Null Hypothesis-the proposition, to be tested statistically, that the experimental intervention has no effect, meaning that the treatment and control groups will not differ as a result of the intervention. Investigators usually hope that the data will demonstrate some effect from the intervention, thereby allowing the investigator to reject the null hypothesis.
Nuremberg Code-a code of research ethics developed during the trials of Nazi war criminals following WWII and widely adopted as a standard during the 1950s and 1960s for protecting human subjects.
OHRP-Office of Human Research Protections; the office within NIH, an agency of the Public Health Service, DHHS, responsible for implementing DHHS regulations (45 CFR Part 46) governing research involving human subjects.
Principal Investigator (PI)-the researcher with primary responsibility for the design and conduct of a research project.
Prospective Studies --designed to observe outcomes or events that occur subsequent to the identification of the group of subjects to be studied. Prospective studies need not involve manipulation or intervention but may be purely observational or involve only the collection of data.
Protocol-the formal design of an experiment or research activity; specifically, the plan submitted to an IRB for review and to an agency for research support. The protocol includes a description of the research design or methodology to be employed, the eligibility requirements for prospective subjects and controls, the treatment regimen(s), and the proposed methods of analysis that will be performed on the collected data.
Random Assignment-assignment of subjects to different treatments, interventions, or conditions according to chance rather than systematically. It is an essential element of experimental research because it makes more likely the probability that differences observed between subject groups are the result of the experimental intervention.
Research-- A systematic investigation (i.e., the gathering and analysis of information) designed to develop or contribute to generalizable knowledge.
Respect for Persons --An ethical principle discussed in the Belmont Report requiring that individual autonomy be respected and that persons with diminished autonomy be protected.
Retrospective Studies --Research conducted by reviewing records from the past (e.g., birth and death certificates, medical records, school records, or employment records) or by obtaining information about past events elicited through interviews or surveys. Case control studies are an example of this type of research.

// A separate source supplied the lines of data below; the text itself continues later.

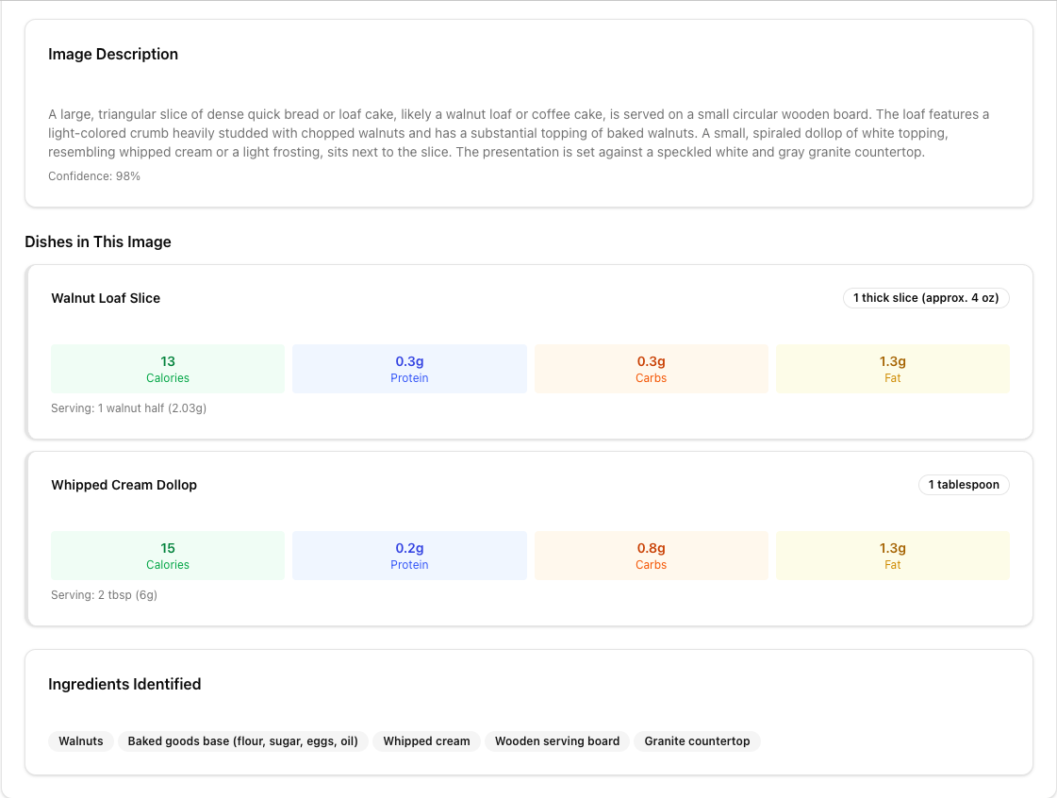
Task: Click the 'Confidence: 98%' text
Action: click(94, 176)
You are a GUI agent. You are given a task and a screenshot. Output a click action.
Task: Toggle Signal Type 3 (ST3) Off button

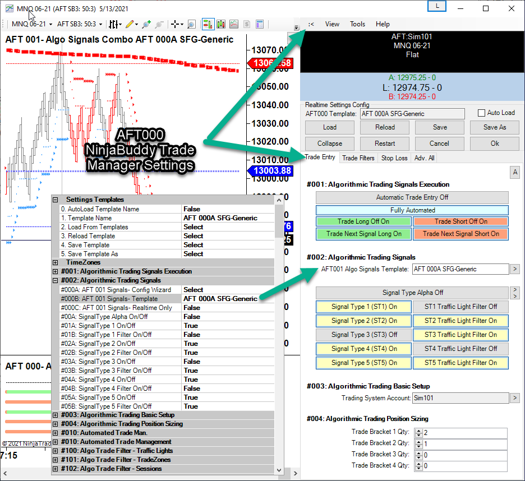click(x=364, y=335)
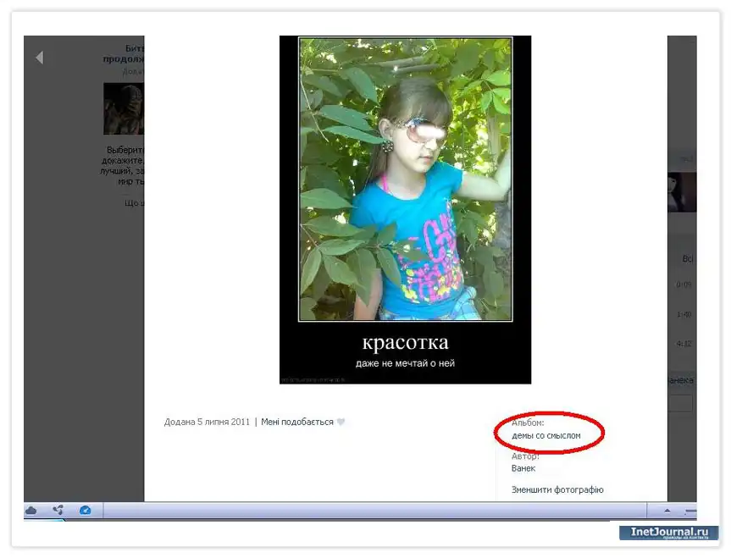Image resolution: width=731 pixels, height=558 pixels.
Task: Open author Ванек's profile
Action: tap(523, 468)
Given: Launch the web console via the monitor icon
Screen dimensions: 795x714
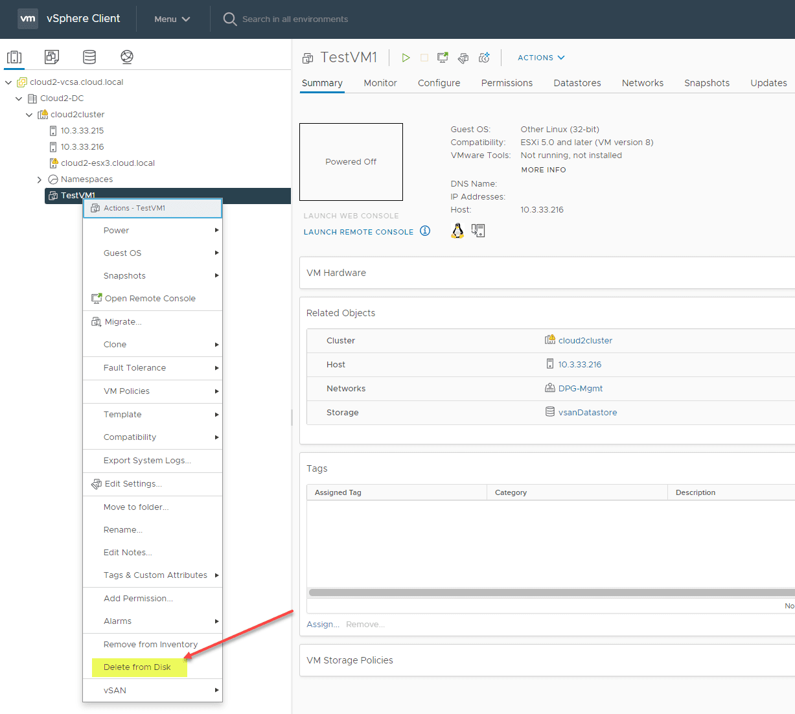Looking at the screenshot, I should (442, 58).
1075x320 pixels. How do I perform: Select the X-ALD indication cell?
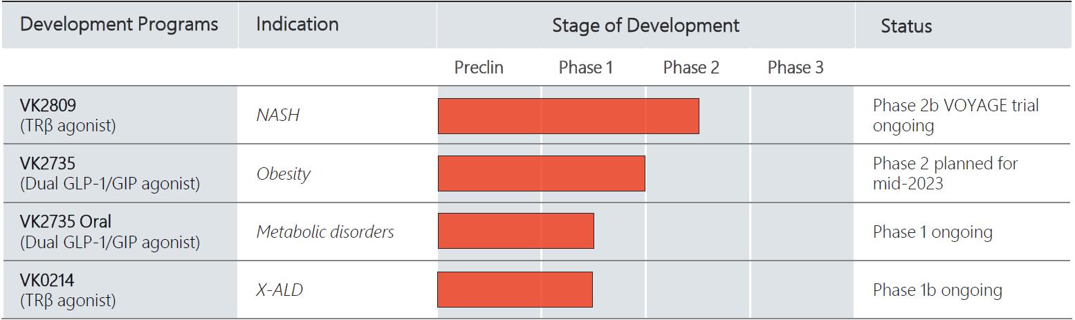tap(279, 290)
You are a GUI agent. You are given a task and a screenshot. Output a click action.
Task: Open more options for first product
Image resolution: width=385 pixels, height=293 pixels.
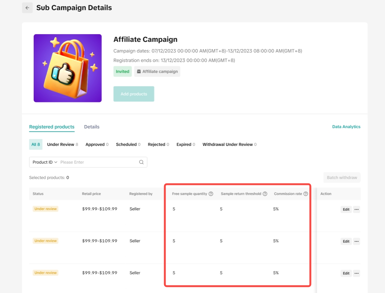(356, 210)
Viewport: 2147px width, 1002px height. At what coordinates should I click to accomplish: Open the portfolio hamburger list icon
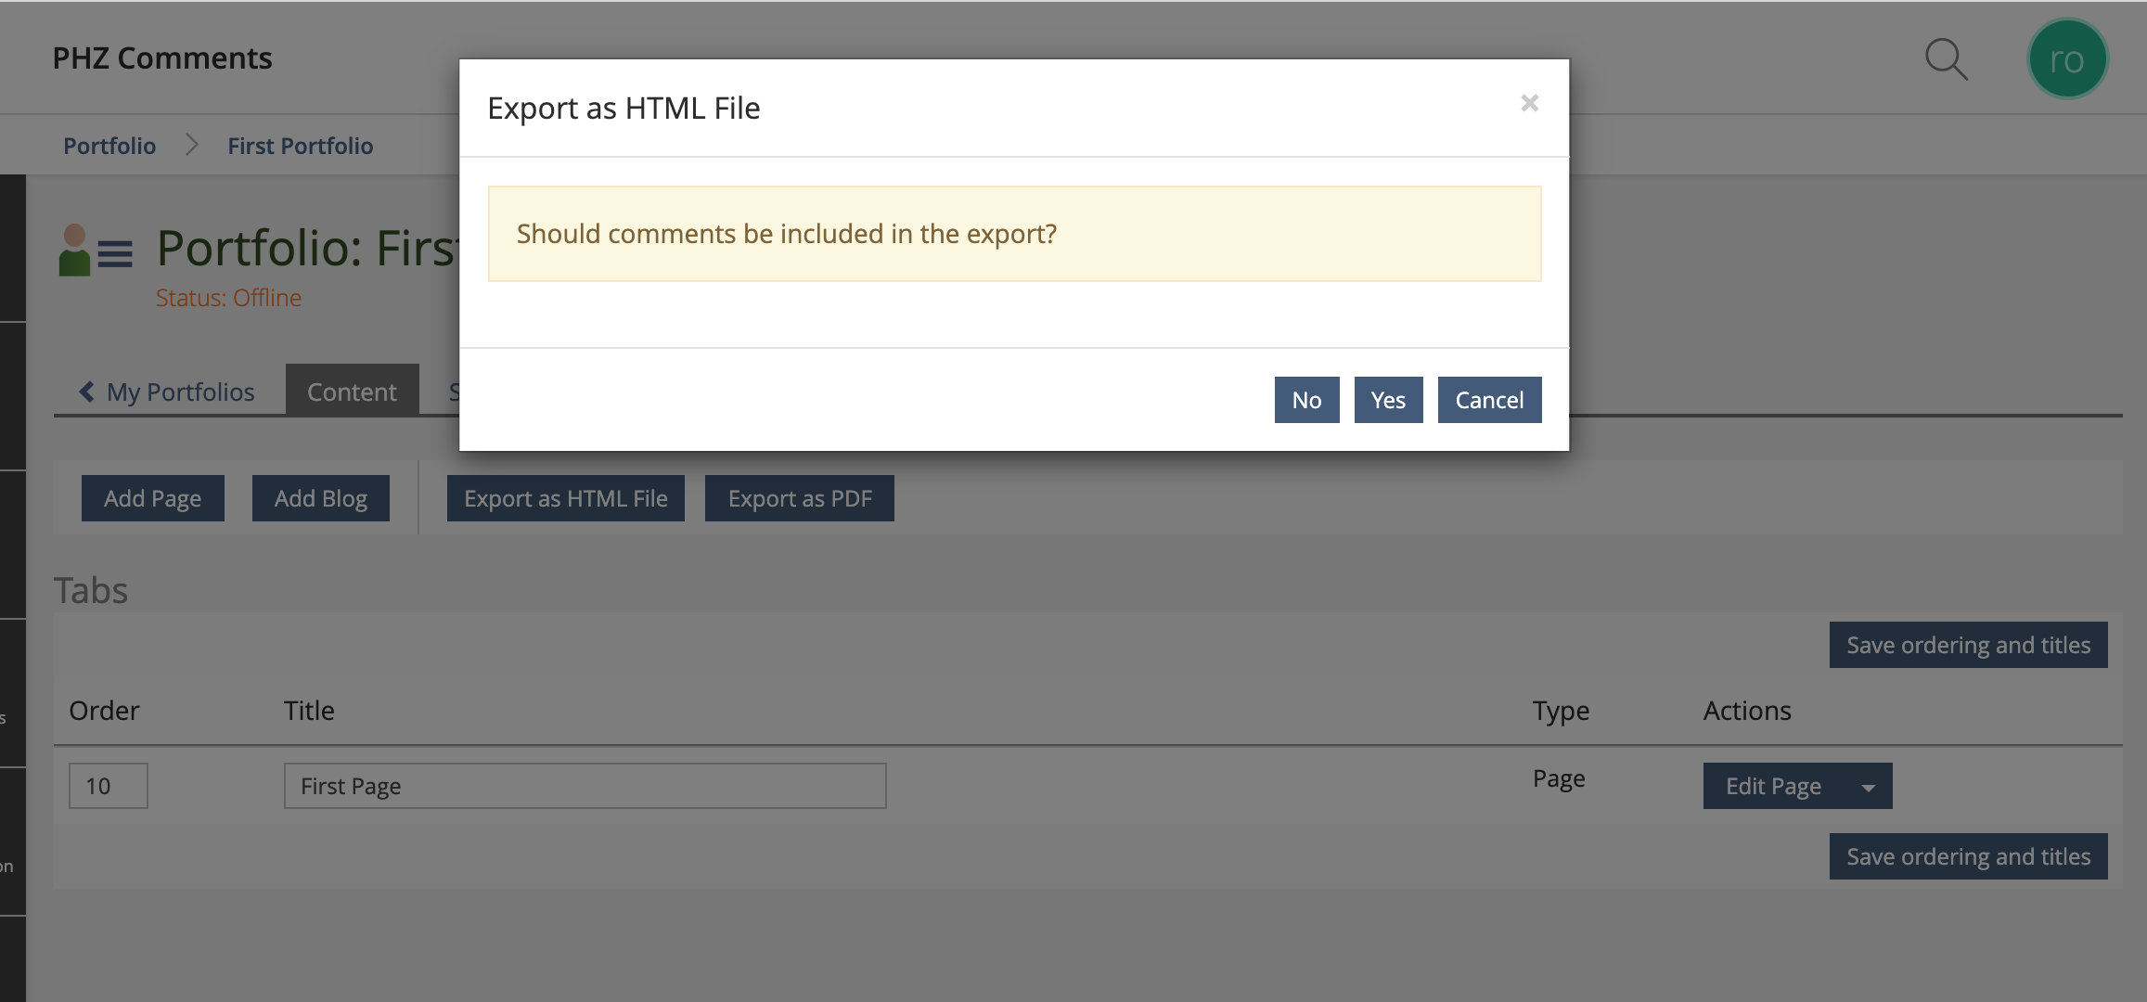pos(115,253)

Review of Research-- The concurrent oversight of research on a periodic basis by an IRB. In addition to at least annual reviews mandated by the federal regulations, reviews may, if deemed appropriate, also be conducted on a continuous or periodic basis.
Statistical Significance --A determination of the probability of obtaining the particular distribution of the data on the assumption that the null hypothesis is true. Or, more simply put, the probability of coming to a false positive conclusion.
Surveys--studies designed to obtain information from a large number of respondents through written questionnaires, telephone interviews, door-to-door canvassing, or similar procedures.
Variable--An element or factor that the research is designed to study, either as an experimental intervention or a possible outcome (or factor affecting the outcome) of that intervention.